Work to complete. Starting at the line that contains "Click the muted mic icon beside 丹浙游子", transcribe each line exactly through the end of the data below, and skip any pictures.

(Beginning of Supplied entries)

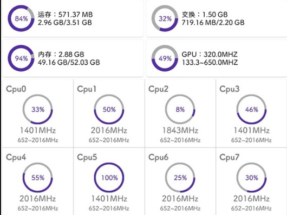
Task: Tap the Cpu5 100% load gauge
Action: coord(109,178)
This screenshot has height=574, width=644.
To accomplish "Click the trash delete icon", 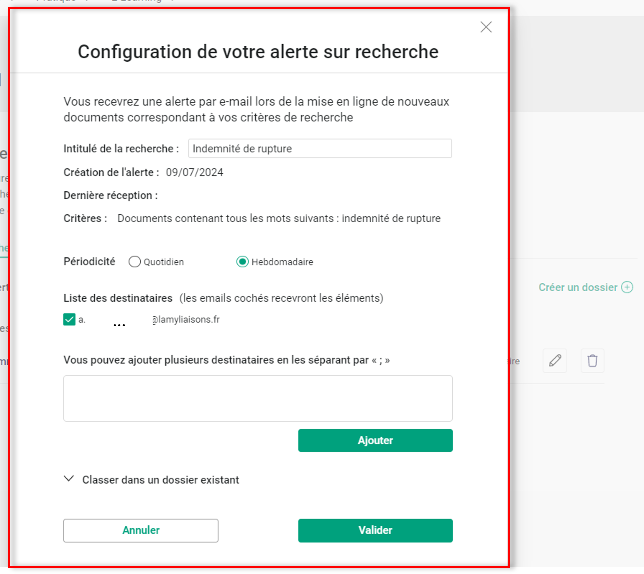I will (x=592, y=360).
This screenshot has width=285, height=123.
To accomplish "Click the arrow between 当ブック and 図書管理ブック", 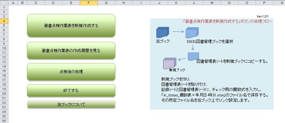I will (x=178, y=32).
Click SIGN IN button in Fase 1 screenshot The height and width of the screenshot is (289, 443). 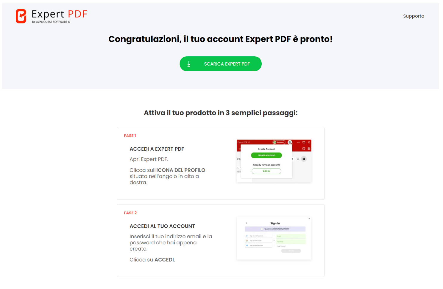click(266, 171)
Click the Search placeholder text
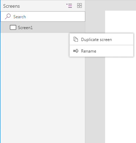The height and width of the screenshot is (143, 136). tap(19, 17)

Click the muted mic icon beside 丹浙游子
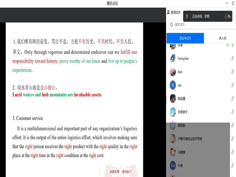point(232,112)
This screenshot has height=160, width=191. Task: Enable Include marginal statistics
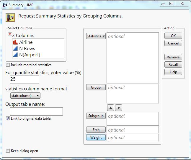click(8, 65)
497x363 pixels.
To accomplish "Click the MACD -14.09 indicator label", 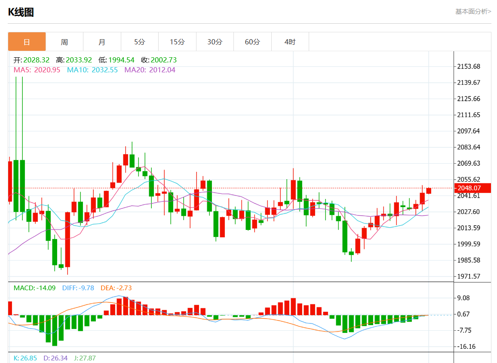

(End of Supplied entries)

Expected answer.
Click the muted mic icon beside 丹浙游子
point(232,112)
This screenshot has height=160, width=191. Task: Enable Include marginal statistics
click(8, 65)
497x363 pixels.
To accomplish "Click the MACD -14.09 indicator label", 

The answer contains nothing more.